Goal of the exercise:
Please copy everything from "MARVEL is a" down to "search and retrieval." in the passage on IBM's multimedia research below, swapping each "metadata" for "descriptive tags".

The IBM T. J. Watson Research Center is investigating fundamental research issues involved in the automatic extraction of intelligent information from unstructured information such as images, audio, video, rich text, as well as heterogeneous distributed sensor networks. The common goal across all projects is to apply machine learning, signal processing and database techniques to extract information that can be used for accessing the unstructured data at a semantic level. The analysis will help build solutions for semantic enrichment and repurposing of the unstructured data.

The research team is passionate about the challenge and they shared their passion with me today in their labs.

MARVEL is a new multimedia search engine for searching over large video repository using automatically generated semantic labels. The multimedia analysis and retrieval system helps organize the large and growing amounts of multimedia data (e.g., video, images, audio) by using machine learning techniques to automatically label its content.

According to IBM:

MARVEL aims to replace a costly, time-consuming, and error-prone processes of authoring metadata with a semantics machine learning approach. MARVEL works by building statistical models from visual features using the training examples and applies the models for automatically annotating large repositories. The MARVEL process reduces the total cost of creating metadata, reduces annotation errors and allows more effective search and retrieval.

The MARVEL system consists of two components: the MARVEL multimedia analysis engine and the MARVEL multimedia search engine.

The MARVEL multimedia analysis engine – applies machine learning techniques to model semantic concepts in video from automatically extracted audio, speech, visual content. It automatically assigns labels (with associated confidence scores) to new video data to reduce manual annotation load and improve searching and organizes semantic concepts using ontologies that exploit semantic relationships for improving detection performance.

Source excerpt:
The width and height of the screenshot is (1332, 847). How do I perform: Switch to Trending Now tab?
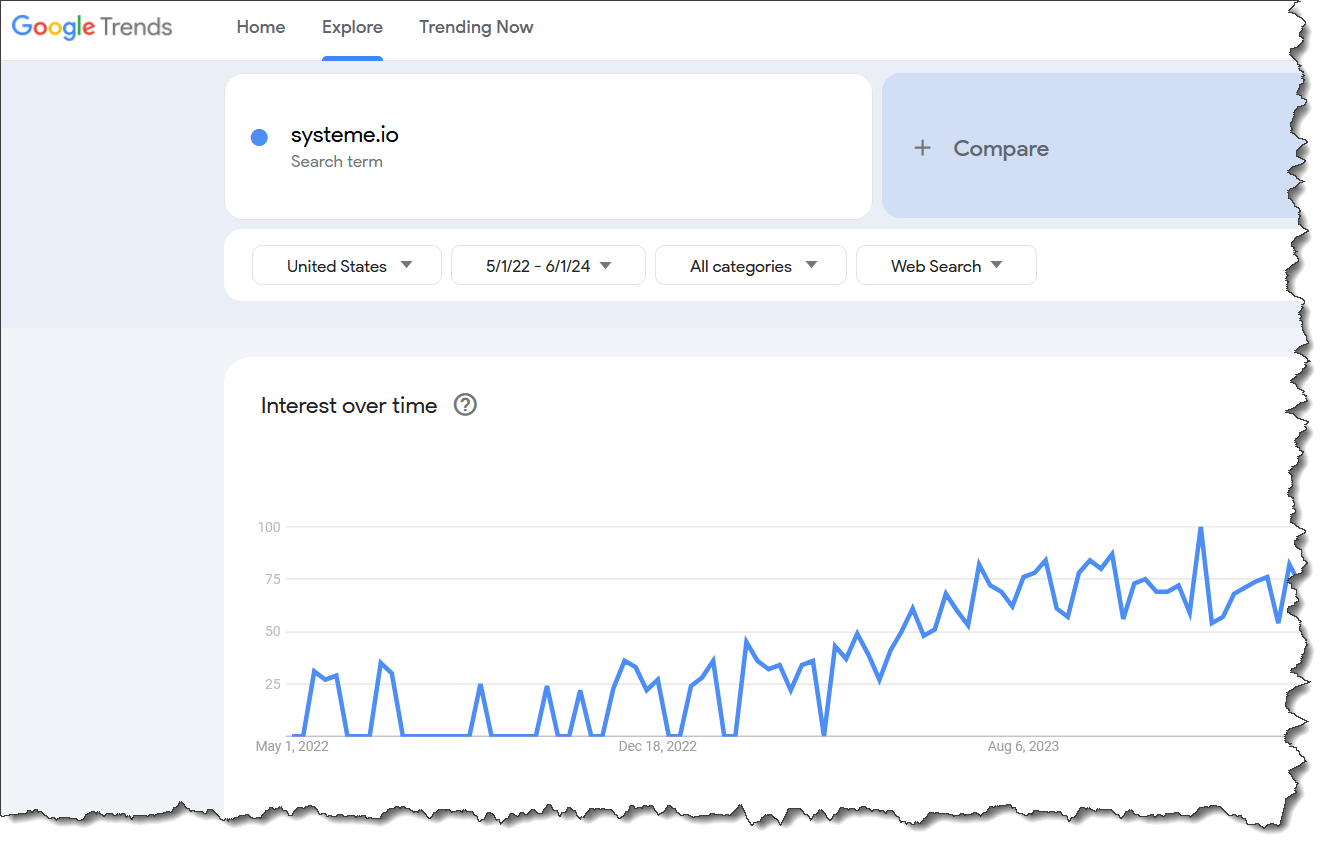[476, 27]
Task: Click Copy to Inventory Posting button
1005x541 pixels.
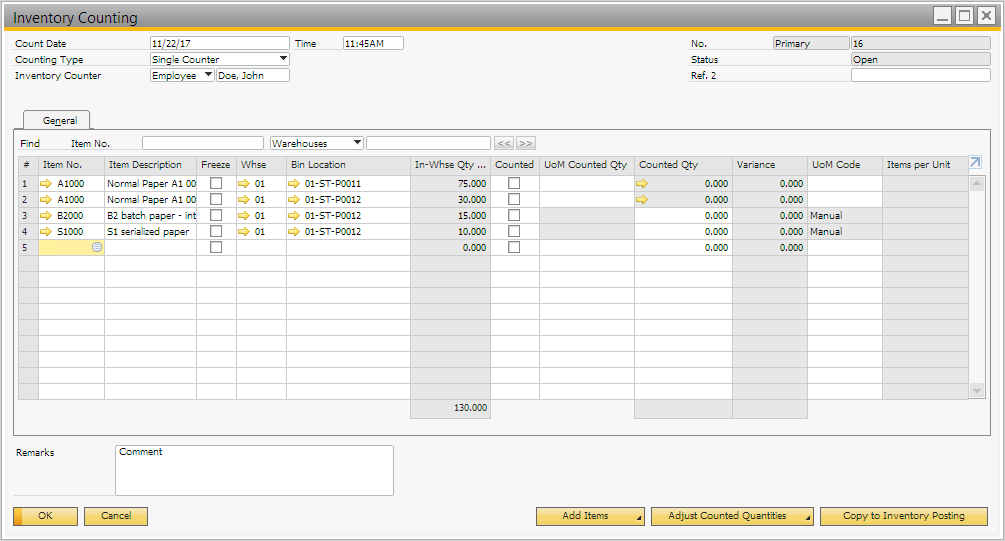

Correct output:
MARVEL is a new multimedia search engine for searching over large video repository using automatically generated semantic labels. The multimedia analysis and retrieval system helps organize the large and growing amounts of multimedia data (e.g., video, images, audio) by using machine learning techniques to automatically label its content.

According to IBM:

MARVEL aims to replace a costly, time-consuming, and error-prone processes of authoring descriptive tags with a semantics machine learning approach. MARVEL works by building statistical models from visual features using the training examples and applies the models for automatically annotating large repositories. The MARVEL process reduces the total cost of creating descriptive tags, reduces annotation errors and allows more effective search and retrieval.